Dans son dernier billet — dont le titre maltraite les gonades de nos amis les gnomes, il semble qu’il teste une version de Xfce datant de février 2009 (Xfce 4.6), pour en déduire allègrement que Xfce ne supporte pas le réseau ni l’édition de menu. Pour rappel, Xfce 4.8 est sorti depuis trois mois, il devrait déjà y avoir plusieurs distributions (ex : la prochaine Fedora, la prochaine Xubuntu, etc.) qui l’intègrent… Évidemment, Xfce 4.8 n’est pas parfait non plus, mais quitte à châtrer des gnomes, autant le faire avec les dernières versions et avec panache.

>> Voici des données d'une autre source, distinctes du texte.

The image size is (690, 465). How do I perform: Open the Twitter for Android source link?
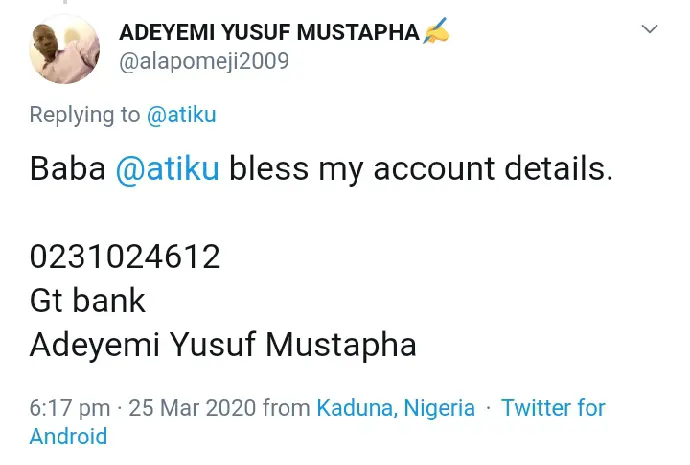(318, 422)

Le pire, c’est que je ne peux pas vraiment le blâmer, car cette LMDE semble basée sur Debian testing… et Xfce 4.8 n’a pas encore été uploadé dans Debian unstable, mais seulement dans experimental, car nous sommes en attente d’un signal de la release-team pour le faire (donc non, ce n’est pas que de ma faute)… C’est pas de chance, mais c’est comme ça.

Ce n’est doublement pas de chance, puisque la nouvelle version de Thunar propose des fonctionnalités réseaux, et qu’il est possible dorénavant d’éditer le menu avec Alacarte (même si tout n’est pas rose puisqu’Alacarte est pour GNOME donc ne montrera pas certaines entrées du menu Xfce). Pour finir, certaines distributions (par exemple, Xubuntu) sont capables de cacher le vomi d’applications dans le paramétrage, et ce sans patcher le code ; si je peux le faire, c’est donc que ça doit être faisable par n’importe qui (c’était même déjà faisable sur Xfce 4.6, donc aucune excuse).

Voilà, c’est tout. Le style était délibérément emphatique pour masquer mon ennui et un double zeugma, mais devant l’ampleur de la tâche, je me suis contenté de deux simples.